» **What to produce**
Among the entries below, which lines include the string "will"? Show each one.

» **Data extracts**
━━━━━━━━━━

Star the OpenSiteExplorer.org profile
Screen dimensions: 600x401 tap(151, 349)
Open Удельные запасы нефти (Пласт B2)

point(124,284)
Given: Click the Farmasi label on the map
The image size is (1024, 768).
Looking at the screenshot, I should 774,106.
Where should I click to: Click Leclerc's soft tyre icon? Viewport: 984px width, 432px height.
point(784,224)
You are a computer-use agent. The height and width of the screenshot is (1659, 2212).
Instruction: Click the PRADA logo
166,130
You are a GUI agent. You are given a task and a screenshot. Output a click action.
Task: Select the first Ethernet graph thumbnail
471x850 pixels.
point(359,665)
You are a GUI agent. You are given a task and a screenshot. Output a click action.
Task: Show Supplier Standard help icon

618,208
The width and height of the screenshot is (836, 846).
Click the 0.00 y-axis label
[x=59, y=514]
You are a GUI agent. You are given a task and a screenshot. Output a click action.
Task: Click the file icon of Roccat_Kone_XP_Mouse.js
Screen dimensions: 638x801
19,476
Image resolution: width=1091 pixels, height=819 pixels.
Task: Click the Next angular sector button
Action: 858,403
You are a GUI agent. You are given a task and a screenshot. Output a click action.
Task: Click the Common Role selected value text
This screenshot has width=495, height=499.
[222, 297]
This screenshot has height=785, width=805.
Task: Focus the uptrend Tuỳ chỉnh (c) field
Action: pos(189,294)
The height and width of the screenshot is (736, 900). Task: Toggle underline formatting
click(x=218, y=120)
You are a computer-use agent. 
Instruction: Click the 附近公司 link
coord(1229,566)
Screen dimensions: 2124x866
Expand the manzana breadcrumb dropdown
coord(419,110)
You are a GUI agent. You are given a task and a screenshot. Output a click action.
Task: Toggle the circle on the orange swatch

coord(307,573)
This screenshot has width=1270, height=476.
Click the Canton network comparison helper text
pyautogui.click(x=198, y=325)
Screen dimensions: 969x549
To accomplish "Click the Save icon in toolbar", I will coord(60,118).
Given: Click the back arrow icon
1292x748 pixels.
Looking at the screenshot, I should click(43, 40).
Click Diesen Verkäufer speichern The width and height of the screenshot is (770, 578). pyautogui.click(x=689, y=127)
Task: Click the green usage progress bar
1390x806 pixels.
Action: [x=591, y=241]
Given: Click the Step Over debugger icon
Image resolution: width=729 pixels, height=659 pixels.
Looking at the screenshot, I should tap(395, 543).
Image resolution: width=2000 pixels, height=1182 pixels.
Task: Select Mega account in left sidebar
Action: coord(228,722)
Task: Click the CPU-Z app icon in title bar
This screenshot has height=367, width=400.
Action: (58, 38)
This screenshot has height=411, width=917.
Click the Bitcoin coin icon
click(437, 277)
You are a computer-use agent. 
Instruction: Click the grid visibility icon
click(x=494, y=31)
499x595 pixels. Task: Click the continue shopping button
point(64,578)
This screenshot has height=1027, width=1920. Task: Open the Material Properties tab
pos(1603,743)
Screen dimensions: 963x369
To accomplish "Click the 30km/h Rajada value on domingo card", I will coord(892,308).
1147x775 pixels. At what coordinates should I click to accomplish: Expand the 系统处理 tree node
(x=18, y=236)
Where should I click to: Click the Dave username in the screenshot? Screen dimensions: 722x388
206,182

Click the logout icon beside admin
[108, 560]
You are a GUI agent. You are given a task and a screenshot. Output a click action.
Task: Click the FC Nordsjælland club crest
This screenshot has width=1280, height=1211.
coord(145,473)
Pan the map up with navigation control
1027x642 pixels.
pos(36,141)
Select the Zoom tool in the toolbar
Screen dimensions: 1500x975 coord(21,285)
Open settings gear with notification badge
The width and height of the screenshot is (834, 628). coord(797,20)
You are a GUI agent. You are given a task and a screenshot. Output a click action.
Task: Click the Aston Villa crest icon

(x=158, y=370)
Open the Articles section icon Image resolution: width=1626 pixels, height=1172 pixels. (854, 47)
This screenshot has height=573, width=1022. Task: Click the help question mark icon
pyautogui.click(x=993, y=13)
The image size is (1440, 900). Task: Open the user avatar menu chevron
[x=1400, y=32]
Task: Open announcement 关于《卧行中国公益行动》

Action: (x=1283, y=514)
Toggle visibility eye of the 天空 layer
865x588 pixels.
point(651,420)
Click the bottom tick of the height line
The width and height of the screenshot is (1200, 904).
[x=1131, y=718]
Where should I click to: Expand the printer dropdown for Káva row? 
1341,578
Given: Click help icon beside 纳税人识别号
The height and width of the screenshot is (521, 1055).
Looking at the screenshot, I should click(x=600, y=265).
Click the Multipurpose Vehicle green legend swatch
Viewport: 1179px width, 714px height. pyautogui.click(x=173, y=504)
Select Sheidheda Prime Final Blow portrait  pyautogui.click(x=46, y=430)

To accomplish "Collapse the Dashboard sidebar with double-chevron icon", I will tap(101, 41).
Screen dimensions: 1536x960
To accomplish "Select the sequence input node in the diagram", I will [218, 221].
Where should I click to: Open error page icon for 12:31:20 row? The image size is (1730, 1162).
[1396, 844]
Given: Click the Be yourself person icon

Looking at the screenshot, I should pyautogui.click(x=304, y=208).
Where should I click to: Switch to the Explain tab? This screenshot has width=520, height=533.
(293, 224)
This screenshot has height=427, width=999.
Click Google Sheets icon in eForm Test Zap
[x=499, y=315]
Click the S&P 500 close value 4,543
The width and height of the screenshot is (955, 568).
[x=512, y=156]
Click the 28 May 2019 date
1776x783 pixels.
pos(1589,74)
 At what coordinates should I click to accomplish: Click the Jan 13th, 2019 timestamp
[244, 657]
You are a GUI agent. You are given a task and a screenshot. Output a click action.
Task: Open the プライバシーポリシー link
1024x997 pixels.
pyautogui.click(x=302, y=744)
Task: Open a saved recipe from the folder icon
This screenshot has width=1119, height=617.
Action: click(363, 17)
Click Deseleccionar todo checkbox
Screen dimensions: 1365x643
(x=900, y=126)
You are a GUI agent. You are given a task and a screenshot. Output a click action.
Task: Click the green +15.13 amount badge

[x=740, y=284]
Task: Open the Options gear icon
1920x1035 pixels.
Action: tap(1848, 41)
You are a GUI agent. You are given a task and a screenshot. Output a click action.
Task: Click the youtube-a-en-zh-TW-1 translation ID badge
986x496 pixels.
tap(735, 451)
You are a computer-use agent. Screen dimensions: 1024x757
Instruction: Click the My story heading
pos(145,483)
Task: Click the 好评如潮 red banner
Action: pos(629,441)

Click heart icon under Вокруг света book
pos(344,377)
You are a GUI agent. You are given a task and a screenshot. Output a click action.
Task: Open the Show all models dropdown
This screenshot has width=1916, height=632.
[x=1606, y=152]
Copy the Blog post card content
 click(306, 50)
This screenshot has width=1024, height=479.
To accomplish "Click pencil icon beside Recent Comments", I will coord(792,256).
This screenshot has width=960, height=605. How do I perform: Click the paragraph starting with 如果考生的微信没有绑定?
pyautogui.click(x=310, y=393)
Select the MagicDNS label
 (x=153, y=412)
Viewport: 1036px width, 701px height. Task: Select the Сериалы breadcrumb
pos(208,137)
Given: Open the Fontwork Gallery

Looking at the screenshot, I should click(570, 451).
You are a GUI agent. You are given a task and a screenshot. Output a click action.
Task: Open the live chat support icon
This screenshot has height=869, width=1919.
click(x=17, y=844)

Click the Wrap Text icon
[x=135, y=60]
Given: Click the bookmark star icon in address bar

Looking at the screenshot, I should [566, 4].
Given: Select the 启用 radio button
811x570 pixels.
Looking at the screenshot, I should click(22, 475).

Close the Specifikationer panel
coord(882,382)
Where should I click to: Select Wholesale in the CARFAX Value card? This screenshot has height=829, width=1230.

━━━━━━━━━━

» **Task response**
To accomplish "Click the Save icon in toolbar", I will coord(60,118).
To accomplish "Click the 30km/h Rajada value on domingo card", I will coord(892,308).
To accomplish "Collapse the Dashboard sidebar with double-chevron icon", I will tap(101, 41).
To accomplish "Select the sequence input node in the diagram", I will [218, 221].
To accomplish "Click pencil icon beside Recent Comments", I will coord(792,256).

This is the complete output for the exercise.